═══ 本文抜粋 ═══
コルラ (巡礼)
コルラ(チベット文字:སྐོར་ར; ワイリー方式:skor ra, THL: kor ra)は「ぐるりと回り歩くこと[1]」を意味するチベット語であり、同時に宗教的行為を表す。コルラはチベット仏教、あるいはボン教における巡礼のひとつの形であり、一種の瞑想的儀式、実践である[1]。コルラは聖地や神聖視される自然物、人工物の周りを実践者がぐるりと歩くことで完遂され、通常この行為は巡礼のなかの一部として、または式典や祭事、儀式の一部として行われる。広義ではチベット文化圏で行われる巡礼すべてを指してコルラと呼ばれる。
コルラの定義
[編集]チベット人は「巡礼」を「ネコル」(チベット文字:གནས་སྐོར; ワイリー方式:gnas skor)と表す。文字通りに取るならばこの語は「住処の周りを回る」という意味で、すなわちチベット人にとって巡礼とは自らが聖地と関係する手段としてその周りをぐるりと回ることを意味する。コルラという文脈の中では「ネコル」の「ネ」は「力を与えられた物」、「神聖な物」であり、その周りを回る者に変化を与える能力があると信じられている。また一部の自然や人工物はイシュタデーヴァター (仏教)やダキニといった人あらざる者の住処であると考えられている[2][3][note 1]。
「ネ」、すなわちチベット文化における聖地は一般的に以下の4つのパターンに分類することができる。
- 自然物: 最も重要な「ネ」は聖なる山々[note 2]、そして湖である。これらは広大な面積を占めており、その範囲は時に数百平方キロメートルに及ぶ。これらのエリアの中で力をもつと考えられている場所は峰であり、岩、洞窟、泉、川の合流点、鳥葬場である。これら自然の聖地を目的としたコルラは往々にして過酷な山歩きを伴う。峠をいくつも越え、険しい山道を何日もかけて歩き通す。代表的なコルラ・ルートとしてはカイラス山[6][7]、ラプチ(Lapchi)[8]、ツァリ(Tsari)[9]、カワカルポ、マーナサローワル湖、ヤムドク湖、ナムツォ(ナム湖)[3][10][11]が挙げられる。
- 人工物: 都市や僧院、寺院、ストゥーパ、庵など。たとえばネパール、カトマンズの渓谷ではスワヤンブナート、ボダナートといったストゥーパでコルラが行われている。またラサ市ではポタラ宮やトゥルナン寺がコルラの対象となる。
═══ データ一覧 ═══
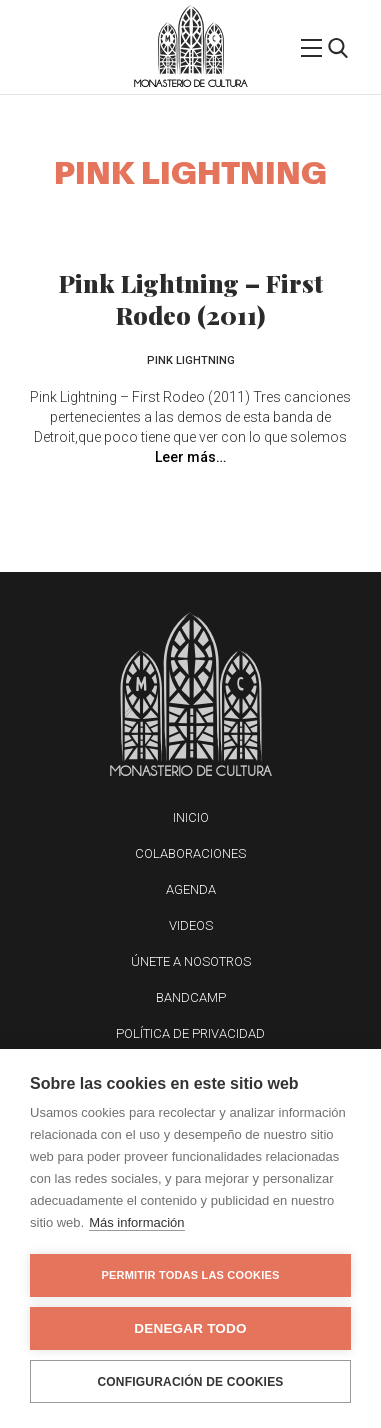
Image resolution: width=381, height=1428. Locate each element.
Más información (136, 1222)
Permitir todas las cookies (191, 1275)
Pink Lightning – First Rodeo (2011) (191, 298)
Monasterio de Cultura (190, 83)
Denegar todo (190, 1328)
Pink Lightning (191, 360)
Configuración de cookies (190, 1382)
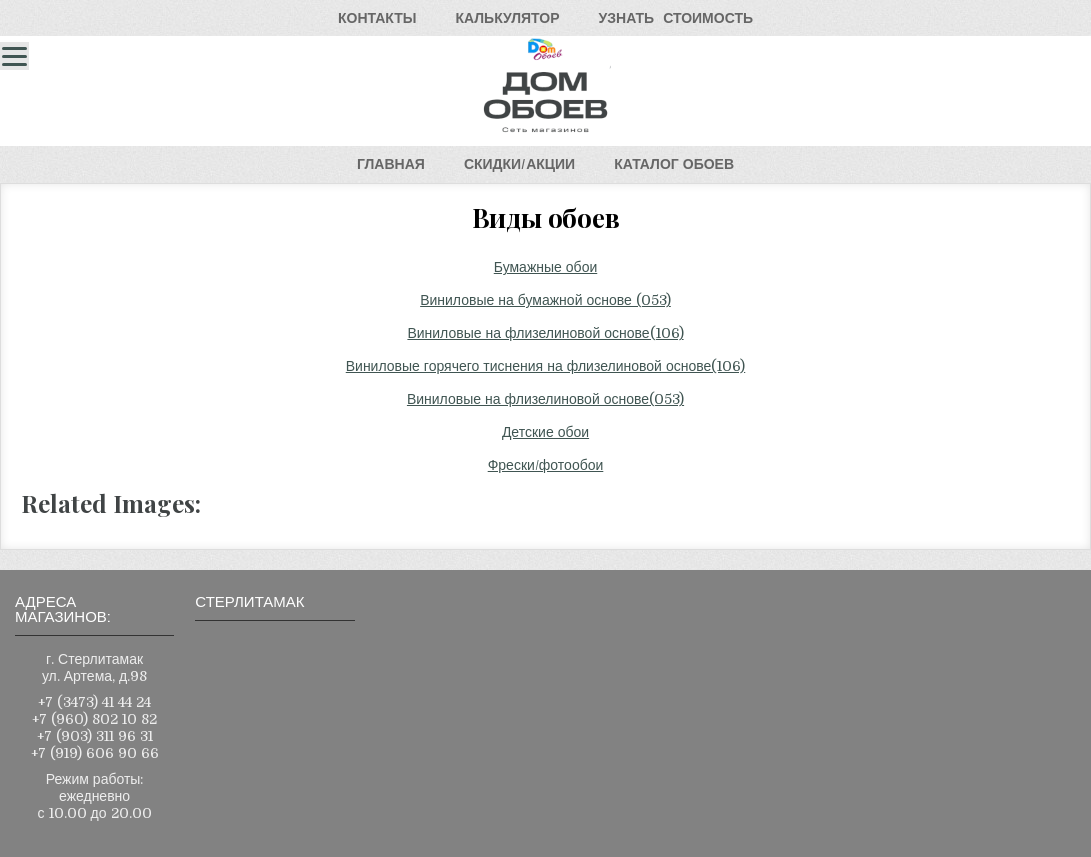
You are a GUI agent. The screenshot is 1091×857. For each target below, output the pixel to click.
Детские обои (545, 432)
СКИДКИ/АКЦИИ (519, 164)
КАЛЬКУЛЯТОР (507, 18)
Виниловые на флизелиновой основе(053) (545, 399)
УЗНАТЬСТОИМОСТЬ (676, 18)
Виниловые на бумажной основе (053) (545, 300)
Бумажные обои (546, 267)
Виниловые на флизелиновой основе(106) (545, 333)
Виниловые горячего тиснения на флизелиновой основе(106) (546, 366)
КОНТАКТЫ (377, 18)
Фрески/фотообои (546, 465)
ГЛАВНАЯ (391, 164)
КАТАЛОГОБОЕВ (674, 164)
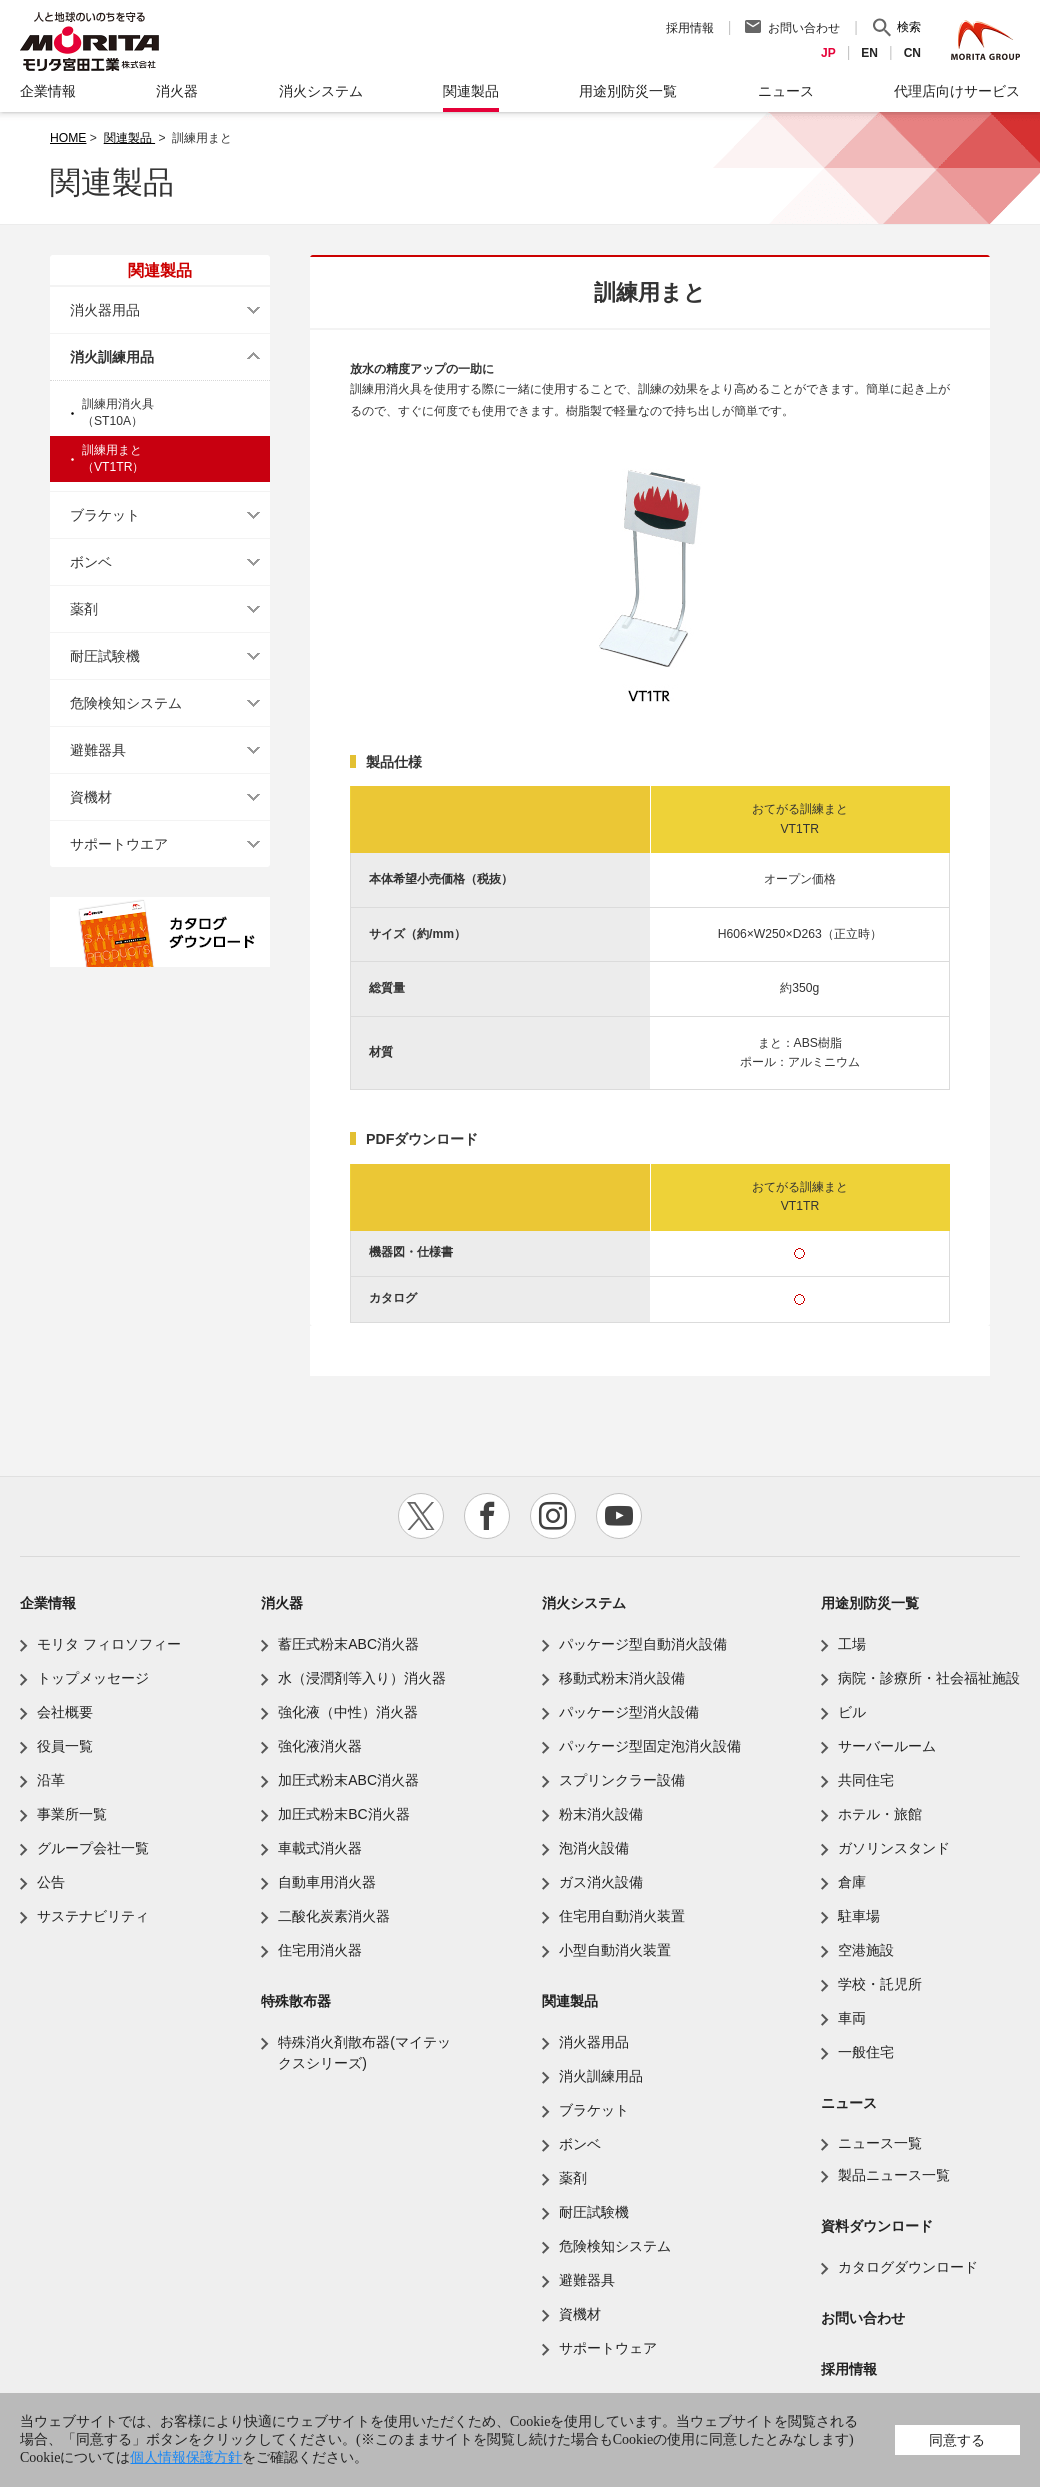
═══
課題の要件 =>
コルラについての文章のうち、「コルラ(チベット文字:སྐོར་ར; ワイリー方式:skor ra, THL: kor」を含む語句で始まり「ーンに分類することができる。」で終わる部分を、「聖地」を「聖域」に変えて書き直してください。

本課題の解答 =>
コルラ(チベット文字:སྐོར་ར; ワイリー方式:skor ra, THL: kor ra)は「ぐるりと回り歩くこと[1]」を意味するチベット語であり、同時に宗教的行為を表す。コルラはチベット仏教、あるいはボン教における巡礼のひとつの形であり、一種の瞑想的儀式、実践である[1]。コルラは聖域や神聖視される自然物、人工物の周りを実践者がぐるりと歩くことで完遂され、通常この行為は巡礼のなかの一部として、または式典や祭事、儀式の一部として行われる。広義ではチベット文化圏で行われる巡礼すべてを指してコルラと呼ばれる。
コルラの定義
[編集]チベット人は「巡礼」を「ネコル」(チベット文字:གནས་སྐོར; ワイリー方式:gnas skor)と表す。文字通りに取るならばこの語は「住処の周りを回る」という意味で、すなわちチベット人にとって巡礼とは自らが聖域と関係する手段としてその周りをぐるりと回ることを意味する。コルラという文脈の中では「ネコル」の「ネ」は「力を与えられた物」、「神聖な物」であり、その周りを回る者に変化を与える能力があると信じられている。また一部の自然や人工物はイシュタデーヴァター (仏教)やダキニといった人あらざる者の住処であると考えられている[2][3][note 1]。
「ネ」、すなわちチベット文化における聖域は一般的に以下の4つのパターンに分類することができる。